— THE PROBLEM —
Pick out each line in the data below that contains the word "button", and copy every one of those lines.

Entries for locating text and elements
— start —

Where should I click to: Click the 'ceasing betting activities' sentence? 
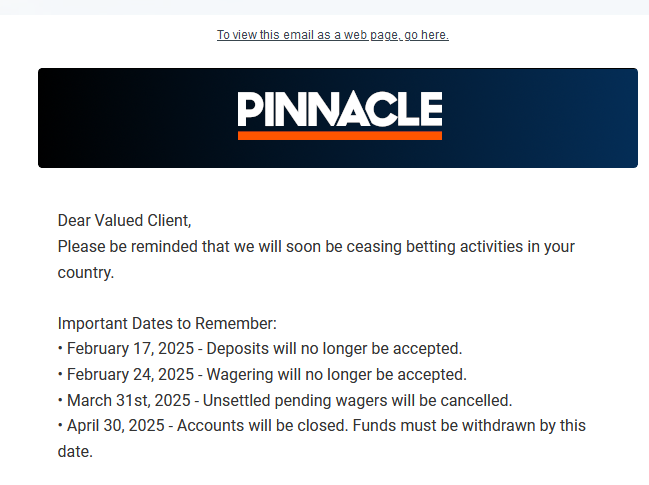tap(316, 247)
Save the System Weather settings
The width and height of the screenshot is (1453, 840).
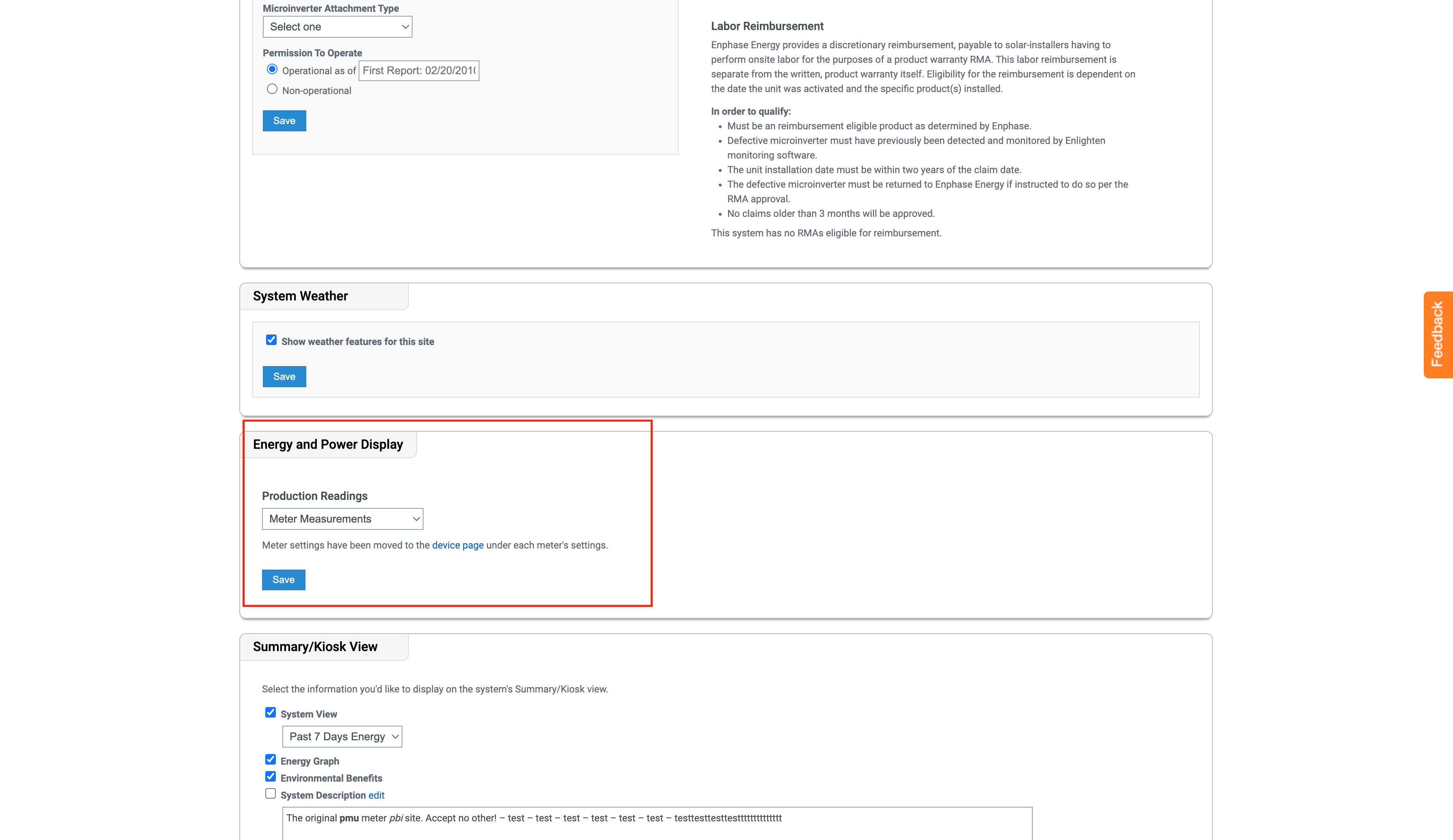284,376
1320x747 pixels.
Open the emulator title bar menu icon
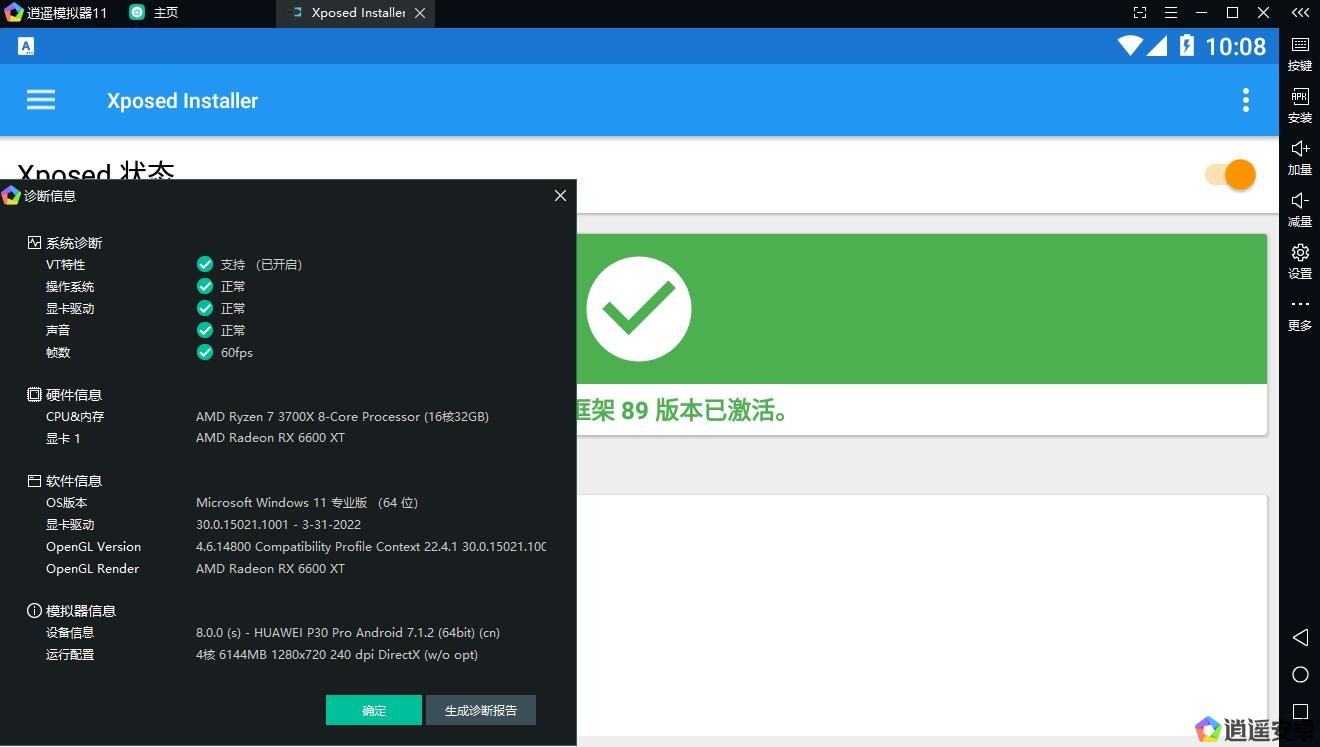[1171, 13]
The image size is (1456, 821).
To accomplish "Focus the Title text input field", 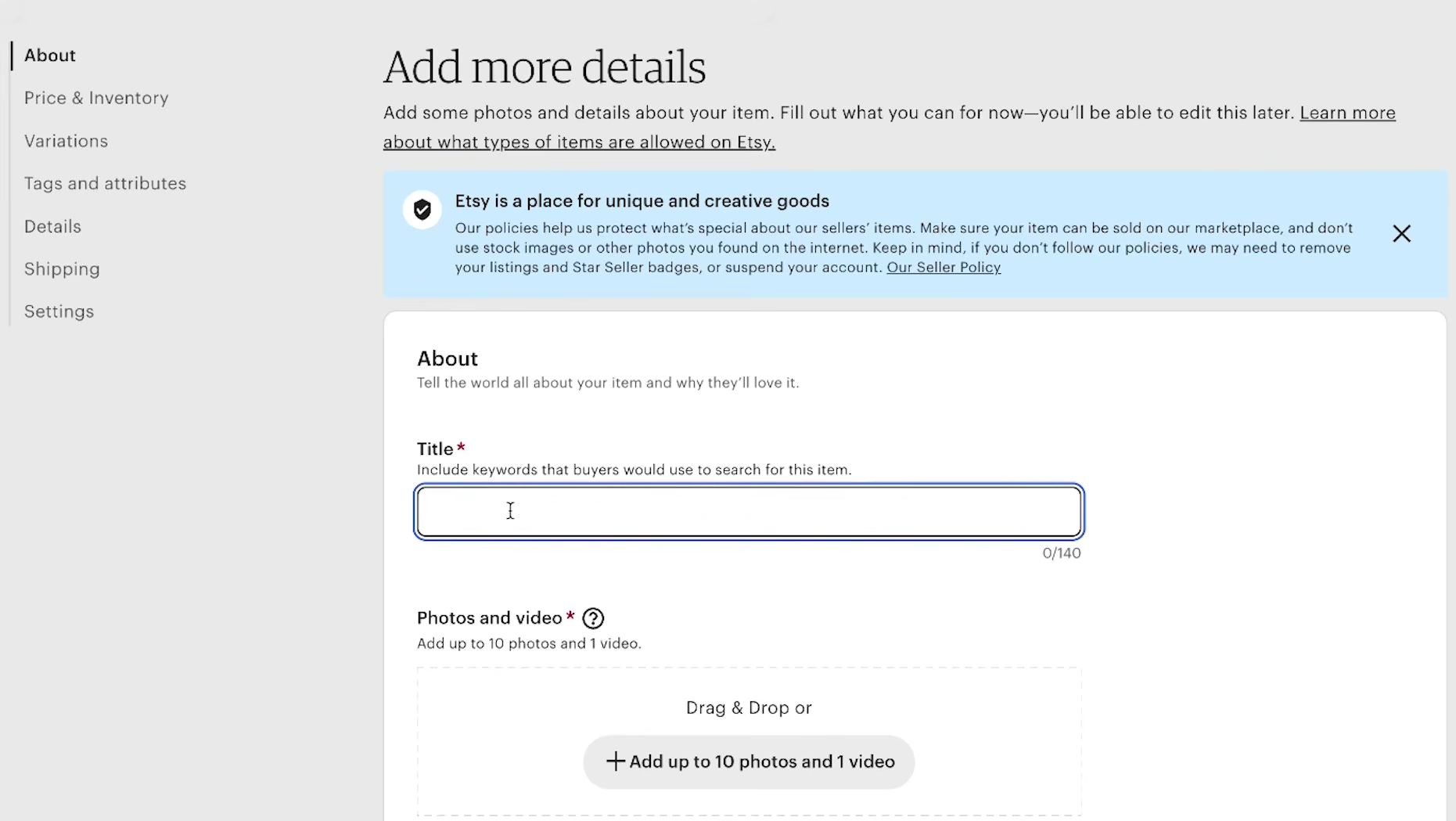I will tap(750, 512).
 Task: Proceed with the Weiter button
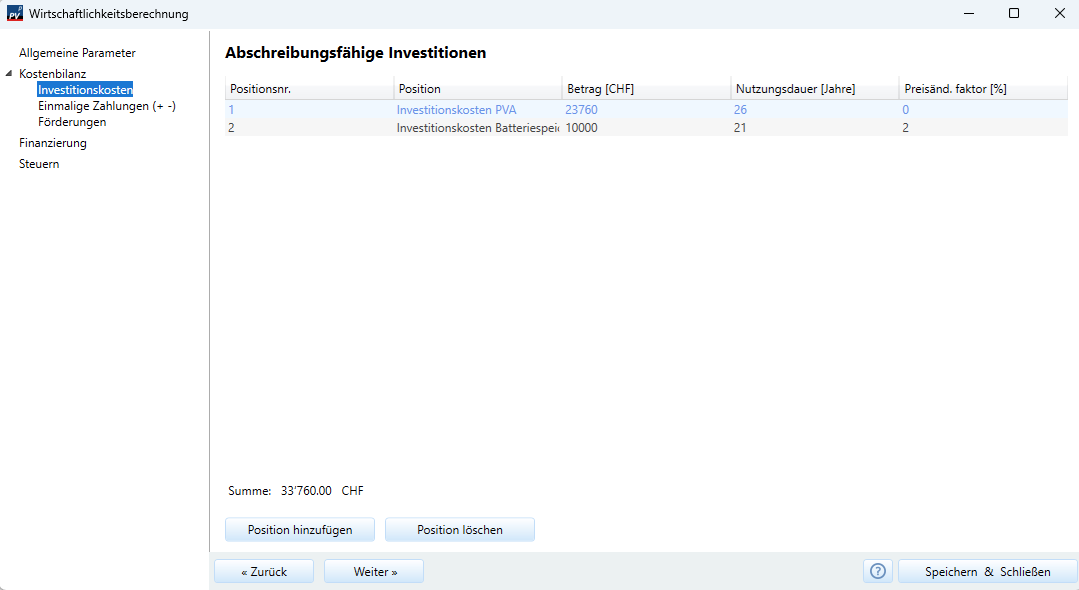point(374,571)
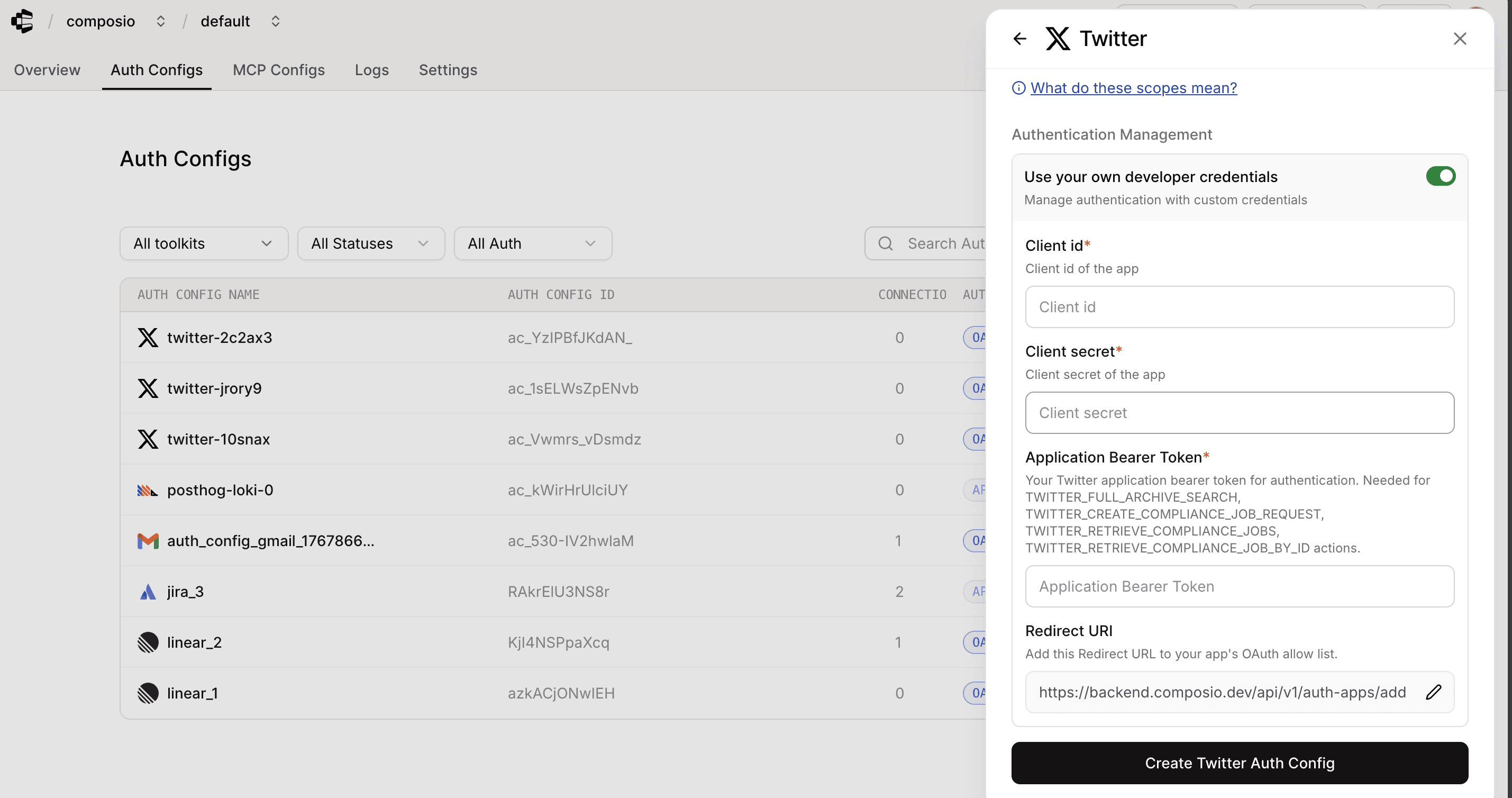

— end —

— CORRECT RESULT —
 Task: Proceed with the Weiter button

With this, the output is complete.